Records drawn from a dataset:

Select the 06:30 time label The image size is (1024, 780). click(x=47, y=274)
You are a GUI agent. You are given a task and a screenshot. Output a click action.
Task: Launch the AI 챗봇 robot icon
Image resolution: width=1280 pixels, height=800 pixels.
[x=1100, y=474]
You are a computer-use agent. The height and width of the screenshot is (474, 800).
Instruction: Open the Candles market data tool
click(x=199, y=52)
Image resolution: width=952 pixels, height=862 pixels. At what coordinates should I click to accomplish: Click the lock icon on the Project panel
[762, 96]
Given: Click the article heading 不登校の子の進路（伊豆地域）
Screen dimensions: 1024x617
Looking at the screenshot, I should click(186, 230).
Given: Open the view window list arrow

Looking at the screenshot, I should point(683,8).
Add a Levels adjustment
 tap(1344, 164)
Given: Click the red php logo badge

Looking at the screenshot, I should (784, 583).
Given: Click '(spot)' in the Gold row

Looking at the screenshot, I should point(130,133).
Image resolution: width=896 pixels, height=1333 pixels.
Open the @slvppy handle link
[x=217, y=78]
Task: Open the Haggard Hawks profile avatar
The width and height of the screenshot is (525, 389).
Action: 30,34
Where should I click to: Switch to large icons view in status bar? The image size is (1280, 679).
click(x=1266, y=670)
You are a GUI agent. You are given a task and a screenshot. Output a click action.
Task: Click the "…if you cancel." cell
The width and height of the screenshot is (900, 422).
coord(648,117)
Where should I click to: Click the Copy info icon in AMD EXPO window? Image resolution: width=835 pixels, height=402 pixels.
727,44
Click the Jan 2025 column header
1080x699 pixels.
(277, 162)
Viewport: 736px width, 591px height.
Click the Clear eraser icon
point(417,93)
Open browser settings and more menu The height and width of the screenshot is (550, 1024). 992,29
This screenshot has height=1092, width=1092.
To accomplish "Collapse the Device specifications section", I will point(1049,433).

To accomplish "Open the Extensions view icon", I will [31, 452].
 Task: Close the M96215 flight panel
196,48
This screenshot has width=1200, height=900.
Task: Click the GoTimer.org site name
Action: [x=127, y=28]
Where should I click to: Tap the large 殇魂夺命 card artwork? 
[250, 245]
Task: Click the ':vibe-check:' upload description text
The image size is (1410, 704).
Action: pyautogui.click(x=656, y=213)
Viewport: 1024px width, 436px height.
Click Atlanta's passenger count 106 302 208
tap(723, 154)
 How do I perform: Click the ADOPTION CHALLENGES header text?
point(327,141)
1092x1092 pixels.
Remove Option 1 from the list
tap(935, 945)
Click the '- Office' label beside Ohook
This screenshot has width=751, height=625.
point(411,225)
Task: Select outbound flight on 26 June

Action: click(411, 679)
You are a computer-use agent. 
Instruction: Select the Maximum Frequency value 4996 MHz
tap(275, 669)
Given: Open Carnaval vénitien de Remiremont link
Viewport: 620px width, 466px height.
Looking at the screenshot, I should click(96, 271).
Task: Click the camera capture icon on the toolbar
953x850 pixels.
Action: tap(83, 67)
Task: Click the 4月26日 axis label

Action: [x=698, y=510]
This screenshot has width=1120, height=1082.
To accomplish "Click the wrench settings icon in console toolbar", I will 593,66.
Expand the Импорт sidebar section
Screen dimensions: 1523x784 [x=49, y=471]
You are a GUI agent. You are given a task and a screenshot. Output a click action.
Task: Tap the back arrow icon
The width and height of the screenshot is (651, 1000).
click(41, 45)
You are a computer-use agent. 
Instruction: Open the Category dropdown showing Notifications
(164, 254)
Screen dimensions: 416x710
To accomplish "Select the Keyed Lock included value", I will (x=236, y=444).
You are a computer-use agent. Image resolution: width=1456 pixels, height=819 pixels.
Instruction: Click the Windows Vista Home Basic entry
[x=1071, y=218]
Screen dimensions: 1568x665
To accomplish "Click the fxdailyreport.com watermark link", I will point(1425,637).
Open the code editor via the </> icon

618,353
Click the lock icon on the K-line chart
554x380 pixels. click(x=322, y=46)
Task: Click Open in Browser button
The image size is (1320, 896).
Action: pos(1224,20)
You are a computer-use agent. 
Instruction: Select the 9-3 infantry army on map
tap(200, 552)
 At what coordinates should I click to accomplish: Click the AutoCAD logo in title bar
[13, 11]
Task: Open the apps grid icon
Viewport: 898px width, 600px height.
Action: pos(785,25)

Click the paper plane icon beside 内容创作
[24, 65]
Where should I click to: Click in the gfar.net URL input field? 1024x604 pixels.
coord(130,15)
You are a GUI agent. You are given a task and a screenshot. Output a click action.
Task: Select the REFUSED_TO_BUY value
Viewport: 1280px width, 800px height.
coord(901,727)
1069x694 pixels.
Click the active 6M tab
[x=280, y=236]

▶ [Work to be completed]: Find the string "toolbar" in the entries above and return each line that holds it.

▶ [Written response]:
Task: Click the camera capture icon on the toolbar
To accomplish "Click the wrench settings icon in console toolbar", I will 593,66.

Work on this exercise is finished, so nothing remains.